Ali guides his and Rue’s conversation through some of the most relevant topics, including the commodification of Black Lives Matter, the trickiness of fraught family dynamics, and the flawed limitations within our generation’s usage of “cancel culture” all of this while still talking about Rue’s addiction, the purposelessness of her life, the unforgivable nature of her actions and her intention to limit her time on Earth. Giving us so many relatable and angsty feelings while staying political and reasonable. The two characters contradict and parallel each other enough to have a perfect balance within the topics.
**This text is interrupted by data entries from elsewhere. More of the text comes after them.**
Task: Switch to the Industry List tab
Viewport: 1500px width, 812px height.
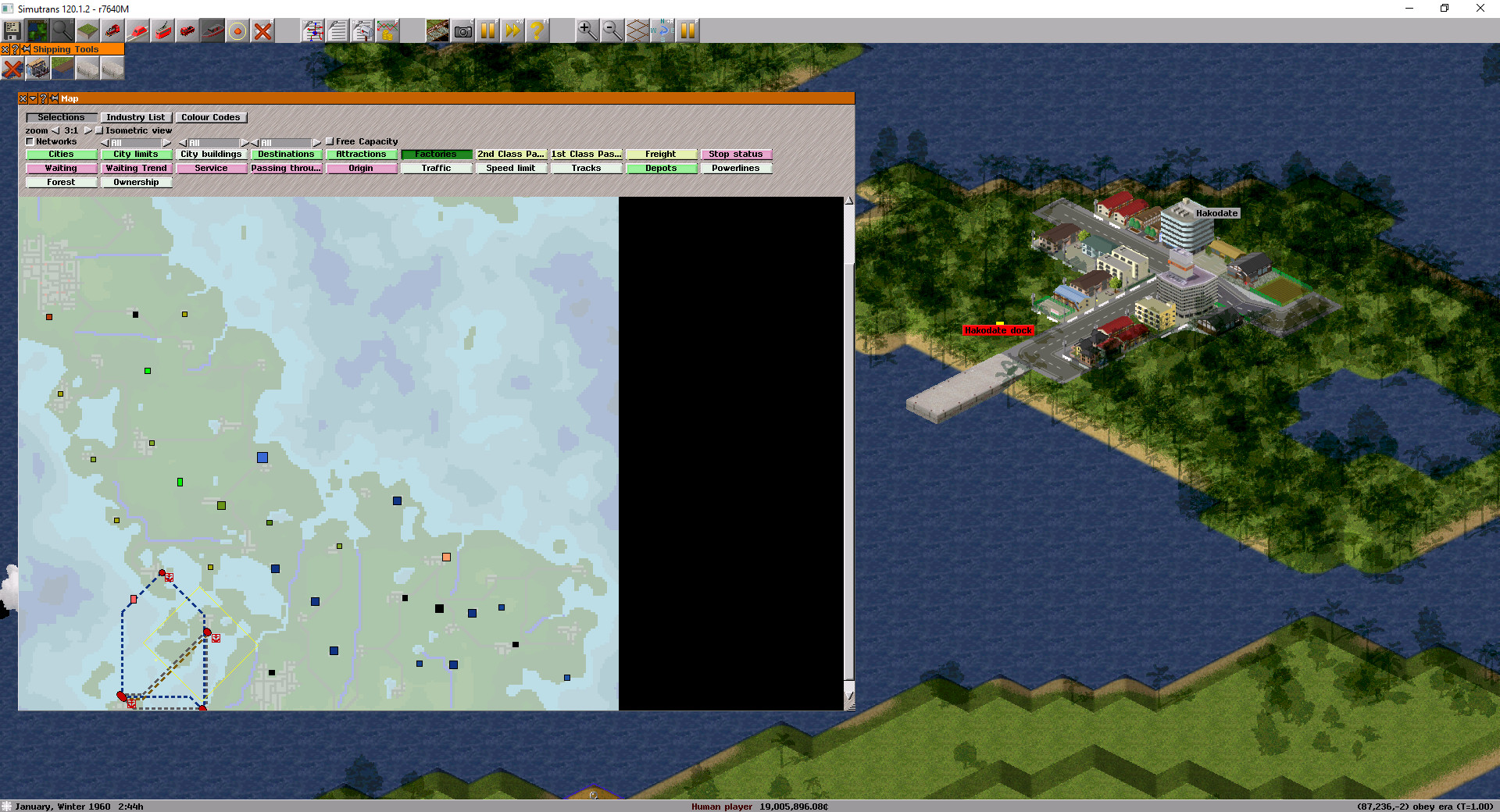Action: coord(136,117)
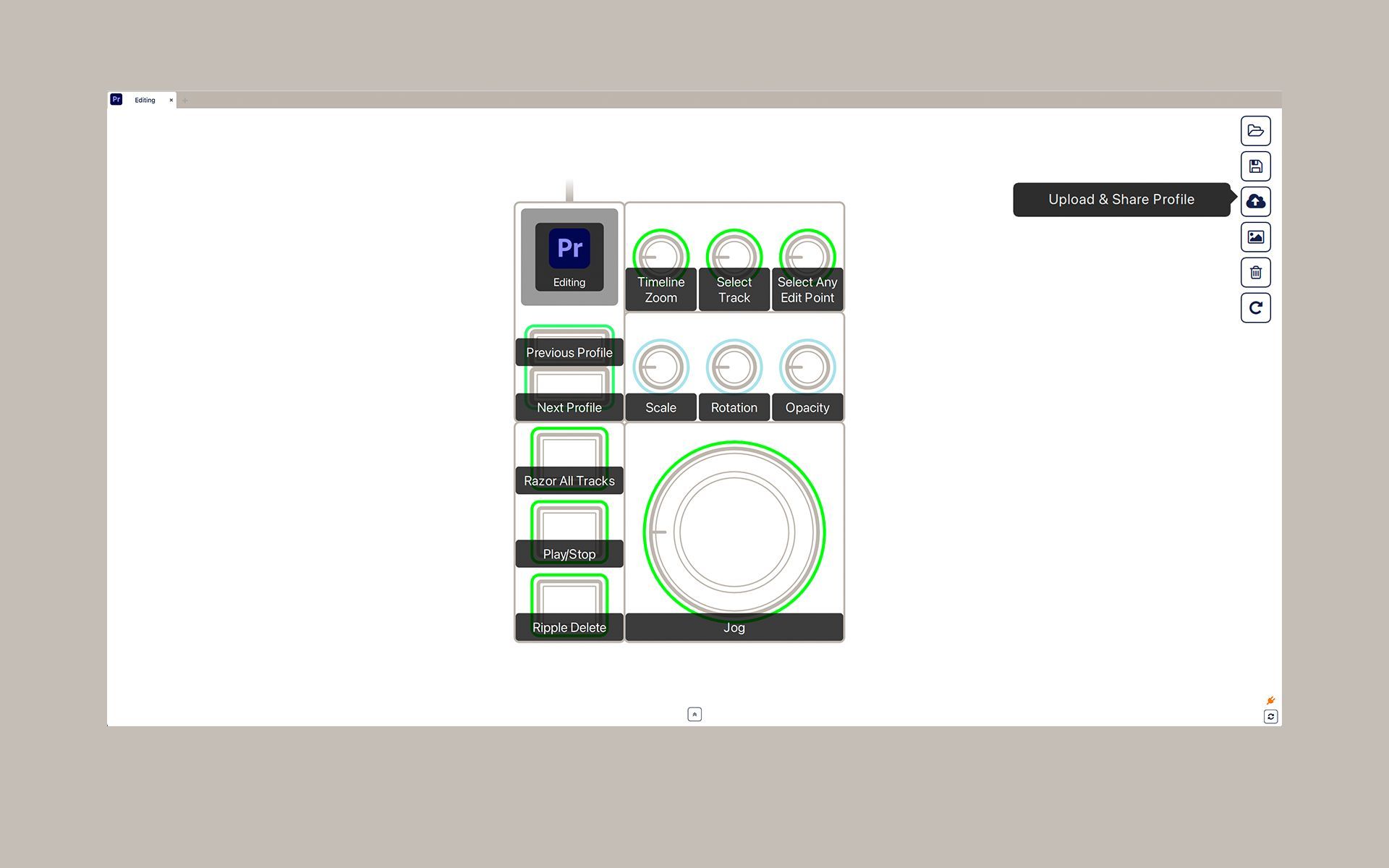Select the Opacity dial
Screen dimensions: 1389x868
coord(807,367)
The premise of this first special episode may be simple, but we get to see strong writing and performances that give the final touch to have effects that are impressively powerful. It captures what being a teenager and addiction is like in such a raw and relatable but still melodramatic way that allows you to identify just enough with the characters for you to feel and care for them even if you have not gone through what they’ve been through. In the ende you are left with a hole in your stomach (I mean this in the best way possible) and a better understanding of Rue’s character.

3 comentarios en “EUPHORIA Special Episode Part 1: «Trouble Don’t Last Always.»

  1. I haven´t watched Euphoria, I guess I live in a rock. I did enjoy the article though, I feel like you tried to summarize it by mentioning the most relevant stuff, (and you did) but I was also able to sense and encounter a few parts where you project yourself. It was definitely very interesting, keep it up!